== Dataset excerpts ==

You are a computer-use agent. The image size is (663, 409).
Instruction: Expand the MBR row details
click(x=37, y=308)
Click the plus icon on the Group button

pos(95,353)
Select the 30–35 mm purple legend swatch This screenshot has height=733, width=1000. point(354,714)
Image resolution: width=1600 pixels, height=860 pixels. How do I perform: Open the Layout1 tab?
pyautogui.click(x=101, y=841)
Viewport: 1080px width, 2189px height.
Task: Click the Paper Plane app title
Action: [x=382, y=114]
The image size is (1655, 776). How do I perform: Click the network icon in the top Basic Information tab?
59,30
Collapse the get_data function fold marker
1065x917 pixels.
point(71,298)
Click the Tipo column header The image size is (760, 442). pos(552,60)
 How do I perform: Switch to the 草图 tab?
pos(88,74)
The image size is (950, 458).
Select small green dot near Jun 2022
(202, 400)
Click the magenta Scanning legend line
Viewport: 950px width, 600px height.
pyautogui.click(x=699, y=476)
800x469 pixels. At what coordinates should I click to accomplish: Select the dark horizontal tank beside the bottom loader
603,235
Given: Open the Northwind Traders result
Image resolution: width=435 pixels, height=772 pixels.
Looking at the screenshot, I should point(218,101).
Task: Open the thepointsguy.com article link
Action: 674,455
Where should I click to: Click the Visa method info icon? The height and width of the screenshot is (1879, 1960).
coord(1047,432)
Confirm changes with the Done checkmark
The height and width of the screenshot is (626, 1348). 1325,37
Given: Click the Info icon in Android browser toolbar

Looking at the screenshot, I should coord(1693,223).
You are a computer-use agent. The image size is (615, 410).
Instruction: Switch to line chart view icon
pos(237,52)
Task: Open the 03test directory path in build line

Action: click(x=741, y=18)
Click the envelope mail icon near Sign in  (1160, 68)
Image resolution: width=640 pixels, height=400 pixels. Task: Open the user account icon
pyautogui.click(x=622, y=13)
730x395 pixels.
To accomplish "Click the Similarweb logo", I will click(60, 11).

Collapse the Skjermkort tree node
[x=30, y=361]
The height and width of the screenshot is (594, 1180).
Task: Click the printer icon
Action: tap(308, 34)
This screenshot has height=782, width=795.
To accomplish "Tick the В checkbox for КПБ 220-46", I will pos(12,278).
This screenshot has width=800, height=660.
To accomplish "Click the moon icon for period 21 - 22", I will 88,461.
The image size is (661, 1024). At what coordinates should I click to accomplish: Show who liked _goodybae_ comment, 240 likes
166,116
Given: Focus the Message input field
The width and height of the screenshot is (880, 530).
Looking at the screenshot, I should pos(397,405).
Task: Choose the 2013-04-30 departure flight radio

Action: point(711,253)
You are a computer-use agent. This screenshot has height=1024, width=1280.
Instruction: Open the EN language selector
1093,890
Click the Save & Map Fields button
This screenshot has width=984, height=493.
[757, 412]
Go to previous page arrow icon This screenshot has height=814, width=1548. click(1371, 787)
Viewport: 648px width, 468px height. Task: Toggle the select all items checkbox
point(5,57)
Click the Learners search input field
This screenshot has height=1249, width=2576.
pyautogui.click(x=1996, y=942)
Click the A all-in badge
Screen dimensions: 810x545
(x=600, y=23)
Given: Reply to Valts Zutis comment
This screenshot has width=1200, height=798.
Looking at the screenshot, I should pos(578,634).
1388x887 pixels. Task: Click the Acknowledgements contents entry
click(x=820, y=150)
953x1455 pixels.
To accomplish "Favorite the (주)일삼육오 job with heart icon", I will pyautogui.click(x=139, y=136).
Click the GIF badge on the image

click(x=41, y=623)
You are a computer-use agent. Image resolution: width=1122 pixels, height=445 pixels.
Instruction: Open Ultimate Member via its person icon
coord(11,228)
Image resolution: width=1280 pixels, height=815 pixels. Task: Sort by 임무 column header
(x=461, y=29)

===

### [About this exercise]
What lines in the listing include the string "computer"? Copy them out.

### [Worked solution]
You are a computer-use agent. The image size is (663, 409).
You are a computer-use agent. The image size is (615, 410).
You are a computer-use agent. This screenshot has height=1024, width=1280.
You are a computer-use agent. Image resolution: width=1122 pixels, height=445 pixels.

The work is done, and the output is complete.